#### Tasks to carry out:
**a)** Copy out the stretch of the Saskatchewan budget article from "The previous deficit" through "Saskatchewan Transportation Company.", word for word.
**b)** Write what comes next in the article on Saskatchewan's first-quarter budget update, starting right after its final sentence.

#### Excerpted passage:
================

Saskatchewan’s budget is still on track, but the province is relying heavily on a contingency fund to achieve that.
According to the provincial government’s first-quarter update, there is no change in the bottom-line forecast from the budget in March, estimated to be a deficit of $684.7 million.
“The Saskatchewan economy is performing well so far, and for the first time in two years is projected to post positive growth,” said Finance Minister Kevin Doherty. “We have more to accomplish, but at first quarter we are meeting our fiscal challenge by controlling spending and shifting away from over-reliance on volatile resource revenue.”
The previous deficit sat at $1.3 billion. As a result, the minister’s spring budget contained an increase to the PST, as well as expansion of the tax to things like children’s clothes, restaurant meals and insurance premiums — the latter being implemented at the beginning of August. The budget also included the end of funding for the Saskatchewan Transportation Company.
In Friday’s update, the government expects revenue to increase by $42 million from the budget. A portion of that is related to higher-than-expected revenues from both the PST and fuel tax. However, total expenses are set to increase by roughly $82 million.
The province said it’s used about $40 million from the budget’s $300 million contingency to offset expense pressures. Another $125 million of the contingency has been used to offset compensation savings that the province said can’t be achieved this year, due to negotiations.
Doherty is optimistic as talks continue.
“There’s going to be movement at the negotiating table with respect to our employer groups and employee groups in negotiating these compensation settlements,” he told reporters.
The Sask. Party has $135 million left in its ‘just in case’ fund, used as a cushion should any other unforeseen events arise, such as a natural disaster.
“We built the contingency in precisely for these reasons,” added Doherty.
Oil prices were originally forecast to be $56 a barrel, but they’ve since been revised in the update at $49 a barrel. Lower oil prices were offset by higher potash prices, along with an increase in the number of new wells drilled and a related jump in oil production.
“When there’s more production, there’s obviously people working in the oil patch. That’s good for income tax, that’s good for sales tax, that’s good for fuel tax,” he stated.

================

#### Data for analysis:

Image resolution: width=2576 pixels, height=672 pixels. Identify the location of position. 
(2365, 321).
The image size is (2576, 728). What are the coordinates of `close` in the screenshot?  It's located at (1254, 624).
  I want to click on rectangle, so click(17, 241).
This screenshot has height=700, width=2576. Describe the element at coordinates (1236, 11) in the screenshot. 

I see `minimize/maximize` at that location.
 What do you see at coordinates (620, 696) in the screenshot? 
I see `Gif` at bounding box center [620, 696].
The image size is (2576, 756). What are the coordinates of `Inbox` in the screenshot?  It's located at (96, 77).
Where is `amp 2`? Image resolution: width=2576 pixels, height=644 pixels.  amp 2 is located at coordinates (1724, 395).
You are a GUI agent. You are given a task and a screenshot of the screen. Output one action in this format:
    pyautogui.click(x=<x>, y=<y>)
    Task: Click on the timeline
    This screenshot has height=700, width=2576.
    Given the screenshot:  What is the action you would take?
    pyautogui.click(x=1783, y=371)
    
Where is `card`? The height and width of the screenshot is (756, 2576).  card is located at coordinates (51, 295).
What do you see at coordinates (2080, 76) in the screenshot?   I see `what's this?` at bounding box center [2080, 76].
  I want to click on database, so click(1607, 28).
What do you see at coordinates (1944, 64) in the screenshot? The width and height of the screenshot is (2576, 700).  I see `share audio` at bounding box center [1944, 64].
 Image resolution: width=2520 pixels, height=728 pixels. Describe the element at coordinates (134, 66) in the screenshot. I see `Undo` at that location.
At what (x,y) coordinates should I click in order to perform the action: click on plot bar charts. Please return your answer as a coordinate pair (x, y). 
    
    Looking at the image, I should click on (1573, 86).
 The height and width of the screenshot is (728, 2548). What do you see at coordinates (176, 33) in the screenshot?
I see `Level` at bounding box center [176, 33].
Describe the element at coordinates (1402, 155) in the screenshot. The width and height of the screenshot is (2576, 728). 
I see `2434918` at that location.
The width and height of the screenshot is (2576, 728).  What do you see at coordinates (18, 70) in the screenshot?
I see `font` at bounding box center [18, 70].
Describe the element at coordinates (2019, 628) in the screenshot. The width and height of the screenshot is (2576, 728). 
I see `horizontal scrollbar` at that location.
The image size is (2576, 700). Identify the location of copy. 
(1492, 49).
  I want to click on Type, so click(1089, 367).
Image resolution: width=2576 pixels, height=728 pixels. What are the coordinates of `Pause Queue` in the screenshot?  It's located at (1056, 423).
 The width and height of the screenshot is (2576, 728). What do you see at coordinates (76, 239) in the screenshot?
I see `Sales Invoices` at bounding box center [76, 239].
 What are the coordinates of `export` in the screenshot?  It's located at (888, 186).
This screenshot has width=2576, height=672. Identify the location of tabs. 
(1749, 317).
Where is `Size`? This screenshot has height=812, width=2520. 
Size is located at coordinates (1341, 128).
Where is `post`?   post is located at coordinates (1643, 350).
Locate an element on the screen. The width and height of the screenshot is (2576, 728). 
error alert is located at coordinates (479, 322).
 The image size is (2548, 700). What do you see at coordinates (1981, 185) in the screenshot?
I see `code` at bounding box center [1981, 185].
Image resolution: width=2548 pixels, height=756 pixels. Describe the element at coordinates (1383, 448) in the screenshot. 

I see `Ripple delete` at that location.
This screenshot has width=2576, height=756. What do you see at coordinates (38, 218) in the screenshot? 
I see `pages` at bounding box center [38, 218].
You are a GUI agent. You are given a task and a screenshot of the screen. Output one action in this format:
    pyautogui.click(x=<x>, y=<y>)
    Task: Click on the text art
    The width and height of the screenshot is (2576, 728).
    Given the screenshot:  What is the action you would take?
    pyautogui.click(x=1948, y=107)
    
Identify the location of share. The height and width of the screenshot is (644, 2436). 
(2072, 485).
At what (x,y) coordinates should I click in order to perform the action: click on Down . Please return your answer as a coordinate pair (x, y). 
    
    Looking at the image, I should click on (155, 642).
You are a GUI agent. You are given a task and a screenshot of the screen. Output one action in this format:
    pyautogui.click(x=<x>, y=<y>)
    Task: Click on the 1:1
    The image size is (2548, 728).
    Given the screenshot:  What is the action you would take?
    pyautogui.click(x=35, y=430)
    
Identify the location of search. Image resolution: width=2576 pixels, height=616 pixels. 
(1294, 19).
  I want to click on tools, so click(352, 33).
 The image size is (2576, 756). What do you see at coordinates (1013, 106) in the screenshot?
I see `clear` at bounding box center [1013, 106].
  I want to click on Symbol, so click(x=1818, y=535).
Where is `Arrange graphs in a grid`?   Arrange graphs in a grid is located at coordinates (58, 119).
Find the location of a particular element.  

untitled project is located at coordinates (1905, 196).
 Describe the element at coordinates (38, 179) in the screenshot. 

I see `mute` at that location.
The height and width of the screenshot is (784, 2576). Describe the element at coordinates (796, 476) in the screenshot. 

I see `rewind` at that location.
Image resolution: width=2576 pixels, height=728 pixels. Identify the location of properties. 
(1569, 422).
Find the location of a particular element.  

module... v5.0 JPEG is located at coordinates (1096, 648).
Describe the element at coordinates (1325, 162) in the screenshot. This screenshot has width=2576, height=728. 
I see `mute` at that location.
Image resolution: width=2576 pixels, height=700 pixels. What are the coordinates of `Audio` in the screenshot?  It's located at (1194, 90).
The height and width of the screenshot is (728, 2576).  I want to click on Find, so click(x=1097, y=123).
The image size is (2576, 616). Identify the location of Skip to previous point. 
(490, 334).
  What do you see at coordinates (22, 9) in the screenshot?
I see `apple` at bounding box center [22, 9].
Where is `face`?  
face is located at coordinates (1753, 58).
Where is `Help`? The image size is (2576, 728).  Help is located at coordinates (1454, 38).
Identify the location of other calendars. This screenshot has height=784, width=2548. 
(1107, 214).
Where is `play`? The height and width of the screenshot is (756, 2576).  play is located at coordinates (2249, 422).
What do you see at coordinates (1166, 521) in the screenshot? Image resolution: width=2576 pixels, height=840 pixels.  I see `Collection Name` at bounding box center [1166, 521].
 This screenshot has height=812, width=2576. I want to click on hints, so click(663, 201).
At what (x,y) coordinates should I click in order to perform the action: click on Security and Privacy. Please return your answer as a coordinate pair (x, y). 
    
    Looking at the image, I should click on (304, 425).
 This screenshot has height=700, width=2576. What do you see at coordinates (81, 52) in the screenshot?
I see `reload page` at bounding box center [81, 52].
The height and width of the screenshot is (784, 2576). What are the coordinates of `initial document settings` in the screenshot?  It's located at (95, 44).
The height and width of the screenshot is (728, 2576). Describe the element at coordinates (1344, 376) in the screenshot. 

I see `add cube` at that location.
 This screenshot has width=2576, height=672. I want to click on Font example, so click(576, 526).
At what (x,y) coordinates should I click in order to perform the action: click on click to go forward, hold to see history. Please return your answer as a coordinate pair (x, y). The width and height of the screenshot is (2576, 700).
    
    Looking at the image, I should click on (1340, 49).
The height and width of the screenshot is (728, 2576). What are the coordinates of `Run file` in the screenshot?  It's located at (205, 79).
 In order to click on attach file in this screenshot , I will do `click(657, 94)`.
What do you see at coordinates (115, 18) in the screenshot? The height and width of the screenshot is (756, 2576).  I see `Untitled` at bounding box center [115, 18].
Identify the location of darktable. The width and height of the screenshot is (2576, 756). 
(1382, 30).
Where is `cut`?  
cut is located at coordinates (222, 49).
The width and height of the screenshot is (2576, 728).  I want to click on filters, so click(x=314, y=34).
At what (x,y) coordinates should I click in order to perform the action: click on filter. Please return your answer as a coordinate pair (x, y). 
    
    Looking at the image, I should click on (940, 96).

================

#### Task answers:
**a)**
The previous deficit sat at $1.3 billion. As a result, the minister’s spring budget contained an increase to the PST, as well as expansion of the tax to things like children’s clothes, restaurant meals and insurance premiums — the latter being implemented at the beginning of August. The budget also included the end of funding for the Saskatchewan Transportation Company.

**b)**
Despite rallies and protests from many residents, who are unhappy with the tax increases and cut losses in the budget, Doherty stands behind where the province’s books are and how they got there.
“Anytime you have something that’s coming to you from government and it stops, it’s upsetting to you. I understand that. Anytime you change taxes that you are asking people to pay more money for things, it’s upsetting and I understand that,” explained Doherty.
“The reality is that we had a plan put in place here for three years to get back to balance. It is critical to get back to a balanced budget.”
‘Ridiculous’ says opposition interim leader
NDP interim leader Nicole Sarauer responded with doubt that the public would see a balanced budget in the future from the Wall government.
“It’s pretty ridiculous for the minister to say that they’re on track. They’ve used up half of their contingency fund in the first quarter alone. I don’t think you have to be an accountant to realize that that’s not really on track,” she said.
Sarauer added that many within the SaskParty seem to be distracted.
“It shows a lack of leadership. It shows a SaskParty that’s more worried about their own leadership campaigns then in actually serving Saskatchewan people and it’s clear that they’re not serving Saskatchewan people anymore.”
CTF: spending needs to be trimmed
Todd MacKay with the Canadian Taxpayers Federation said the province has to do better.
“We’ve got to trim spending. We’re not seeing that happening, and when you look at the cornerstone promise in the budget, which was to trim compensate costs by three-and-a-half per cent. That hasn’t happened yet,” he said.
MacKay said the good news is the deficit isn’t getting bigger.
He expressed concerns about the contingency fund getting burned through even more in the future, rhetorically asking: “How many times in the last few years has something not gone wrong?”
The CTF has long called for the province to establish a heritage fund, more of a long-term savings account than a yearly contingency fund as the province has already established.